ARTICLE =>
◇ ◇ ◇ ◇ ◇ ◇ ◇

Re: WAL format and API changes (9.5)

From: Heikki Linnakangas <hlinnakangas(at)vmware(dot)com>
To: Andres Freund <andres(at)2ndquadrant(dot)com>
Cc: Michael Paquier <michael(dot)paquier(at)gmail(dot)com>, Alvaro Herrera <alvherre(at)2ndquadrant(dot)com>, PostgreSQL-development <pgsql-hackers(at)postgresql(dot)org>, Tom Lane <tgl(at)sss(dot)pgh(dot)pa(dot)us>
Subject: Re: WAL format and API changes (9.5)
Date: 2014-11-06 15:32:33
Message-ID: 545B9491.6040409@vmware.com
Views: Raw Message | Whole Thread | Download mbox | Resend email
Thread:
Lists: pgsql-hackers

Replying to some of your comments below. The rest were trivial issues
that I'll just fix.

On 10/30/2014 09:19 PM, Andres Freund wrote:
> * Is it really a good idea to separate XLogRegisterBufData() from
> XLogRegisterBuffer() the way you've done it ? If we ever actually get
> a record with a large numbers of blocks touched this issentially is
> O(touched_buffers*data_entries).

Are you worried that the linear search in XLogRegisterBufData(), to find
the right registered_buffer struct, might be expensive? If that ever
becomes a problem, a simple fix would be to start the linear search from
the end, and make sure that when you touch a large number of blocks, you
do all the XLogRegisterBufData() calls right after the corresponding
XLogRegisterBuffer() call.

I've also though about having XLogRegisterBuffer() return the pointer to
the struct, and passing it as argument to XLogRegisterBufData. So the
pattern in WAL generating code would be like:

registered_buffer *buf0;

buf0 = XLogRegisterBuffer(0, REGBUF_STANDARD);
XLogRegisterBufData(buf0, data, length);

registered_buffer would be opaque to the callers. That would have
potential to turn XLogRegisterBufData into a macro or inline function,
to eliminate the function call overhead. I played with that a little
bit, but the difference in performance was so small that it didn't seem
worth it. But passing the registered_buffer pointer, like above, might
not be a bad thing anyway.

> * There's lots of functions like XLogRecHasBlockRef() that dig through
> the wal record. A common pattern is something like:
> if (XLogRecHasBlockRef(record, 1))
> XLogRecGetBlockTag(record, 1, NULL, NULL, &oldblk);
> else
> oldblk = newblk;
>
> I think doing that repeatedly is quite a bad idea. We should parse the
> record once and then use it in a sensible format. Not do it in pieces,
> over and over again. It's not like we ignore backup blocks - so doing
> this lazily doesn't make sense to me.
> Especially as ValidXLogRecord() *already* has parsed the whole damn
> thing once.

◇ ◇ ◇ ◇ ◇ ◇ ◇

DATA ENTRIES =>

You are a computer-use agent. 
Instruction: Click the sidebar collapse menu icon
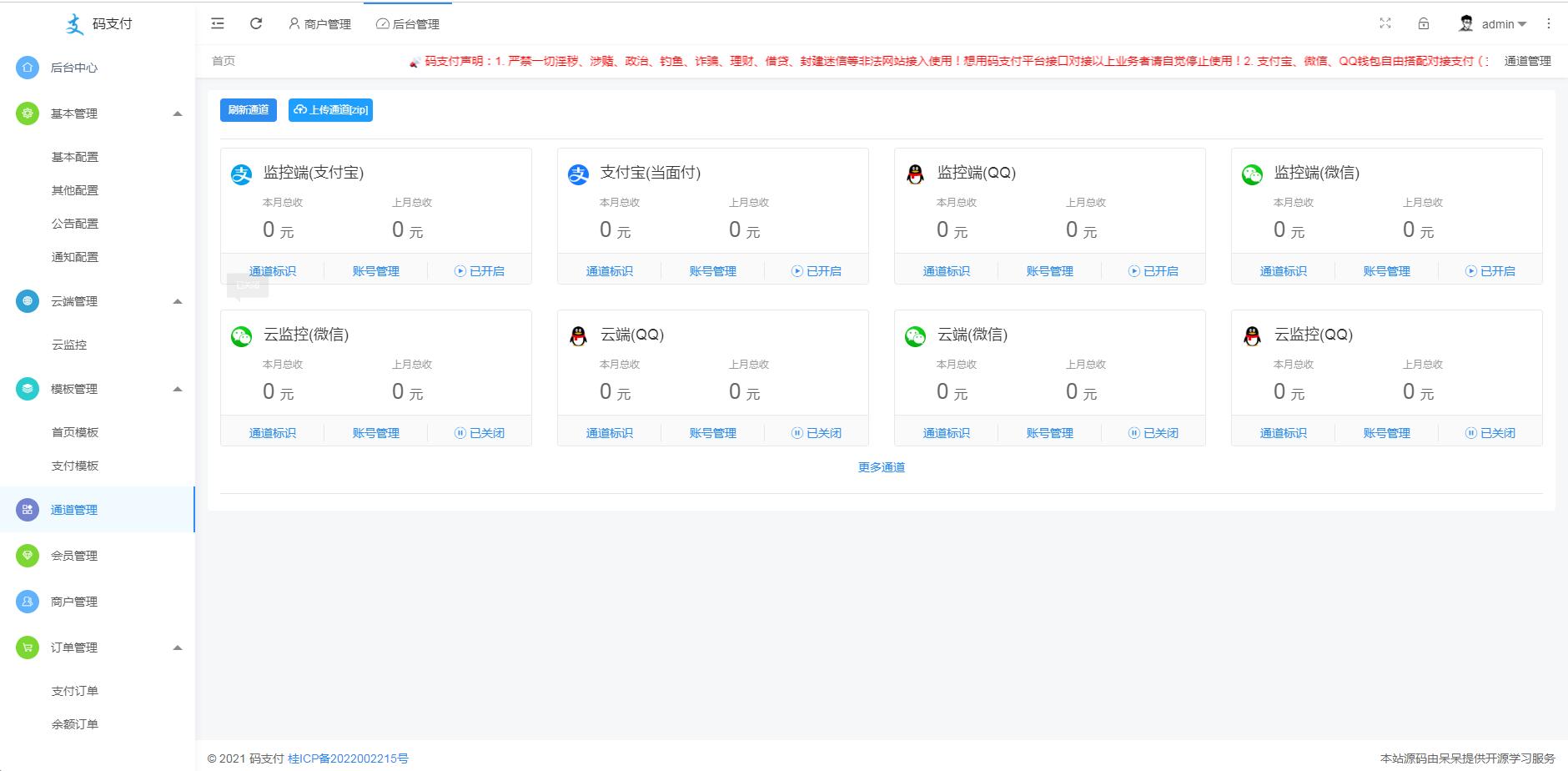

◇ ◇ ◇ ◇ ◇ ◇ ◇

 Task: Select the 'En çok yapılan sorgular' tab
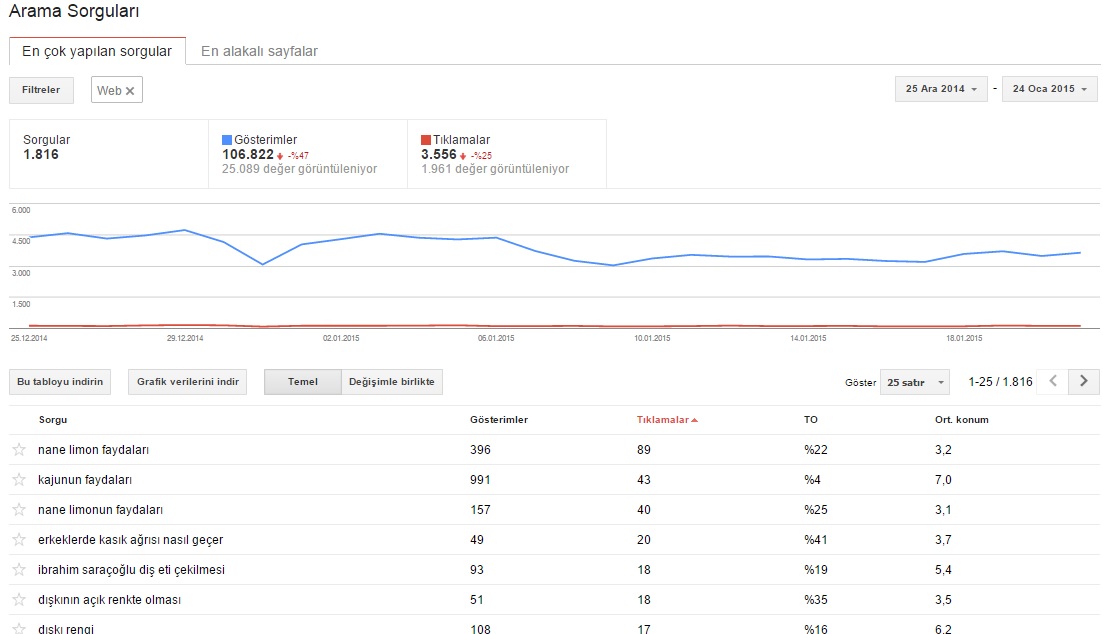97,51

◇ ◇ ◇ ◇ ◇ ◇ ◇

TASK LIST =>
A: From the post about WAL format changes, list each distinct function name that begins with "XLog".
B: From the post about WAL format changes, return the part that opens with the words containing "buf0 = XLogRegisterBuffer(0, REGBUF_STANDARD);" and closes with "bad thing anyway.".

WRITTEN ANSWERS =>
A:
XLogRegisterBufData
XLogRegisterBuffer
XLogRecHasBlockRef
XLogRecGetBlockTag

B:
buf0 = XLogRegisterBuffer(0, REGBUF_STANDARD);
XLogRegisterBufData(buf0, data, length);

registered_buffer would be opaque to the callers. That would have
potential to turn XLogRegisterBufData into a macro or inline function,
to eliminate the function call overhead. I played with that a little
bit, but the difference in performance was so small that it didn't seem
worth it. But passing the registered_buffer pointer, like above, might
not be a bad thing anyway.